Bańka mieszkaniowa pęka na naszych oczach. W listopadzie po raz kolejny znacznie spadła liczba zapytań o kredyty hipoteczne i widać już, że to trwały trend.
W trzecim kwartale tego roku po raz pierwszy od dłuższego czasu w miastach wojewódzkich średnie ceny ofertowe częściej spadały niż rosły. Szczególnie widoczne było to w przypadku kawalerek, które do tej pory rozchodziły się jak gorące bułeczki. Spadki cen zaliczyły również oferty mieszkań dwupokojowych i trzypokojowych.
Mniejszy popyt na kredyty mieszkaniowe
Chętnych na zakup własnego lokum jest coraz mniej, co widać po wartości zapytań o kredyty mieszkaniowe. Wartość indeksu oznacza, że w listopadzie 2024 r., w przeliczeniu na dzień roboczy, banki i SKOK-i przesłały do BIK zapytania o kredyty mieszkaniowe na kwotę niższą o 24 proc. w porównaniu do listopada 2023 r.
W przedostatnim miesiącu 2024 r. o kredyt mieszkaniowy wnioskowało łącznie 26,95 tys. osób w porównaniu do 39,8 tys. rok wcześniej, co przekłada się na spadek rok do roku o 32,3 proc. Listopadowy spadek pogłębił się także w relacji do października 2024 r. - wnioskujących o kredyt mieszkaniowy było o 21,9 proc. mniej.
Programy kredytowe a rynek nieruchomości
Średnia wartość wnioskowanego kredytu mieszkaniowego wyniosła w listopadzie 2024 r. 436,2 tys. zł i była wyższa o 1,5 proc. niż w listopadzie 2023 r. W porównaniu do października 2024 r. jednak spadła o 0,9 proc.
- Zgodnie z przewidywaniami już kolejny miesiąc z rzędu utrzymuje się ujemny odczyt wartości indeksu popytu na kredyty mieszkaniowe. Wygasł efekt niskiej bazy z pierwszego półrocza zeszłego roku. Bieżące dane zestawiamy już z wysoką bazą drugiego półrocza 2023 r., stymulowanego Programem „Bezpieczny Kredyt 2 proc.”. W kolejnych miesiącach nadal możemy się więc spodziewać kontynuacji ujemnego odczytu Indeksu.
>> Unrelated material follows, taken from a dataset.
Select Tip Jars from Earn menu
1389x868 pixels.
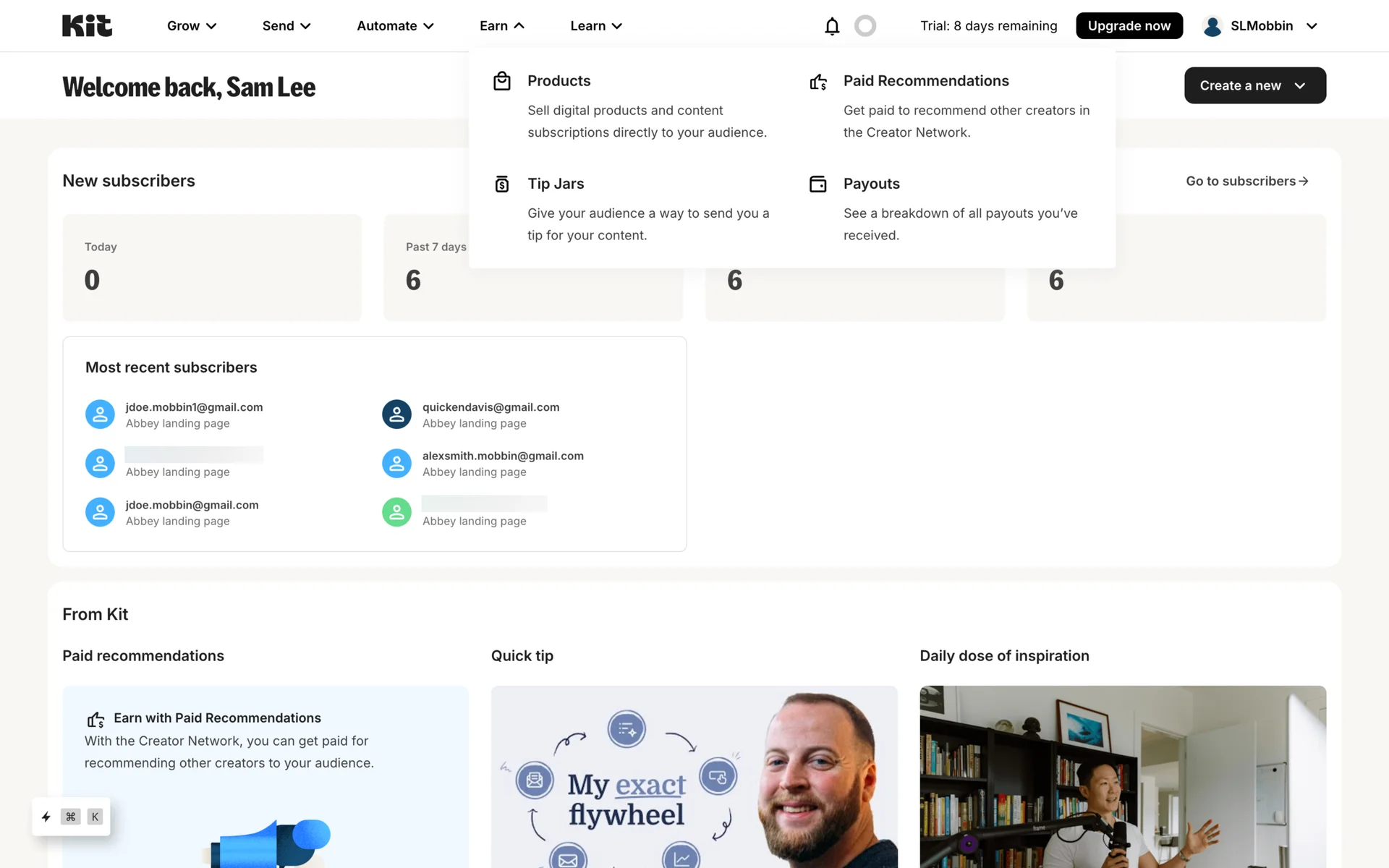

Po październikowym powiewie optymizmu związanego z rosnącą miesiąc do miesiąca liczbą wnioskodawców, w listopadzie nie ma już jednak śladu. W listopadzie liczba osób wnioskujących spada zarówno rok do roku, jak i miesiąc do miesiąca. Z uwagi na niższą aktywność na rynku deweloperskim, rosnącą liczbą ofert i spadkiem sprzedaży mieszkań, część z potencjalnych kredytobiorców może obecnie wstrzymywać się z zakupem nieruchomości, a tym samym z zaciąganiem kredytu mieszkaniowego, w oczekiwaniu na spadek cen.
Drugim ważnym aspektem, który częściowo kompensuje spadek wartości Indeksu wywołany spadkiem liczby wnioskodawców, jest wzrost średniej kwoty wnioskowanego kredytu. W listopadzie br. wyniosła ona 436,2 tys. zł – to kwota o 1,5 proc. wyższa niż przed rokiem, lecz niższa o 0,9 proc. od tej z października. Może być to zwiastun stabilizacji cen na rynku nieruchomości, wyhamowała bowiem dynamika wzrostu średniej kwoty wnioskowanego kredytu mieszkaniowego - wyjaśnia dr hab. Waldemar Rogowski, główny analityk Grupy BIK.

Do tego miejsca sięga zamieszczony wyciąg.